Prefeito paulistano chegou a alegar hipossuficiência, o “atestado de pobreza”, para obter imóveis rurais no município de Três Marias, enquanto morava e exercia cargos políticos em São Paulo; lá ele cria gado e arrenda as terras para plantação de eucalipto

Por Alceu Luís Castilho e Leonardo Fuhrmann

A face fazendeira do novo prefeito de São Paulo, Ricardo Nunes, não costuma ser mencionada. Embora ele tenha declarado nada menos que nove fazendas ao Tribunal Superior Eleitoral (TSE). Do total de R$ 4,84 milhões que ele informou possuir, R$ 991 mil dizem respeito a essas propriedades rurais, que somam pelo menos 1.347 hectares. Informes de eleições anteriores mostram que elas ficam em Três Marias, no centro-norte de Minas Gerais. Os carros-chefes da produção são o eucalipto e a pecuária.

Peões na Fazenda Bebedouro, em 2010, em imagens feitas por Ricardo Nunes. (Imagem: Reprodução/YouTube)

De Olho nos Ruralistas constatou que duas dessas fazendas foram obtidas por usucapião, recurso jurídico para situações em que a pessoa ocupa um bem de forma pacífica e de maneira ininterrupta, sem que necessariamente exista boa-fé. O expediente geralmente é utilizado, no campo, para garantir a propriedade a pequenos posseiros, que produzem para subsistência.

Efetivado prefeito após a morte de Bruno Covas (PSDB), enterrado no domingo em Santos, Ricardo Nunes (MDB) é um dono de imobiliária que costuma ser descrito a partir de sua face religiosa. Ele informou possuir, em 2018, um apartamento de R$ 600 mil. Mas não informou em qual cidade. Nas eleições de 2012, 2014 e 2016 ele tinha casa e vários terrenos em São Paulo, nos bairros Cidade Dutra e Parelheiros, na zona sul, em Embu-Guaçu e Campinas. Os processos por usucapião foram obtidos em Minas, em região de Cerrado.

- - - - - - -

TAREFAS E EXERCÍCIOS -
1. Indique se cada afirmação concorda com a reportagem sobre as fazendas de Ricardo Nunes, respondendo sim ou não e citando literalmente as palavras do texto que decidem a questão: (a) Ricardo Nunes declarou nove fazendas ao TSE. (b) Todas as fazendas dele foram obtidas por usucapião. (c) As propriedades rurais ficam em Campinas.
2. Retorne, sem nenhuma alteração, o trecho da reportagem que começa em "Peões na Fazenda" e termina em "produzem para subsistência.".

- - - - - - -

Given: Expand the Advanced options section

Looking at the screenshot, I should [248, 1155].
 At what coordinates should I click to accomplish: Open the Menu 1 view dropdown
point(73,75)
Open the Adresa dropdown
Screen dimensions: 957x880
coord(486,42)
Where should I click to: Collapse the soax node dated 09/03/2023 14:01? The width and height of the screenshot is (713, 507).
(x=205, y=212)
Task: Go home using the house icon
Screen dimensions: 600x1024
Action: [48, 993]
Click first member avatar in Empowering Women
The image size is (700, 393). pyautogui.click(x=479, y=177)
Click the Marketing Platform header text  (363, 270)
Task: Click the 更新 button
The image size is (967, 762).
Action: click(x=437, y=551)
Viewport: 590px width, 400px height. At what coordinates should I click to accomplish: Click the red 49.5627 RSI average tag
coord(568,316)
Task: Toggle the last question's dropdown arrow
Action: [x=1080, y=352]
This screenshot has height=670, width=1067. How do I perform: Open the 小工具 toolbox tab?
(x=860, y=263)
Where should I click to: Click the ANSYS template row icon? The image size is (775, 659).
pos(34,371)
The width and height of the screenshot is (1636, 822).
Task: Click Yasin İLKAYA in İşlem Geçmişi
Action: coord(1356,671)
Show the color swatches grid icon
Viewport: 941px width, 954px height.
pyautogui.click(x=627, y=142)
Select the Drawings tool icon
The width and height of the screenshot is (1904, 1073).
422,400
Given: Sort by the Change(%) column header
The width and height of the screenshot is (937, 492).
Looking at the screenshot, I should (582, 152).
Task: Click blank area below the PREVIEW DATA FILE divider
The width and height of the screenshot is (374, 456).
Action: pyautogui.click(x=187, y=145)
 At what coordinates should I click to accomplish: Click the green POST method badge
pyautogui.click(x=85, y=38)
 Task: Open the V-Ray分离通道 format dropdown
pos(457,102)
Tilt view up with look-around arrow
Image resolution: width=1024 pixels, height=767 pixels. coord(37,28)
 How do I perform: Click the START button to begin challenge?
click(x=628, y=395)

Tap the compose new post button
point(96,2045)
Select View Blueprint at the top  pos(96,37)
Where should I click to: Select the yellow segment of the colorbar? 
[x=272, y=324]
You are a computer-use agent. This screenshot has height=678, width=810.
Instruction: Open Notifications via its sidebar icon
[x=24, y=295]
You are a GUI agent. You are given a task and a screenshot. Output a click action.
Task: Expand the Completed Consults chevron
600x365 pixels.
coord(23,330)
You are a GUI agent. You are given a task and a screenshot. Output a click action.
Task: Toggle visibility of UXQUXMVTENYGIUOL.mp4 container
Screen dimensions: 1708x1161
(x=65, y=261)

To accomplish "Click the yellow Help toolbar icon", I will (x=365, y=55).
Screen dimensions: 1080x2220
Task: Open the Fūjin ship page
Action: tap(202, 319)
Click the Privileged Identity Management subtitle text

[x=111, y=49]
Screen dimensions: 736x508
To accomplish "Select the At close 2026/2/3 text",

- - - - - - -

RESPOSTAS DAS TAREFAS -
1.
(a) Sim: "ele tenha declarado nada menos que nove fazendas ao Tribunal Superior Eleitoral (TSE)".
(b) Não: "duas dessas fazendas foram obtidas por usucapião".
(c) Não: "Informes de eleições anteriores mostram que elas ficam em Três Marias, no centro-norte de Minas Gerais."

2.
Peões na Fazenda Bebedouro, em 2010, em imagens feitas por Ricardo Nunes. (Imagem: Reprodução/YouTube)

De Olho nos Ruralistas constatou que duas dessas fazendas foram obtidas por usucapião, recurso jurídico para situações em que a pessoa ocupa um bem de forma pacífica e de maneira ininterrupta, sem que necessariamente exista boa-fé. O expediente geralmente é utilizado, no campo, para garantir a propriedade a pequenos posseiros, que produzem para subsistência.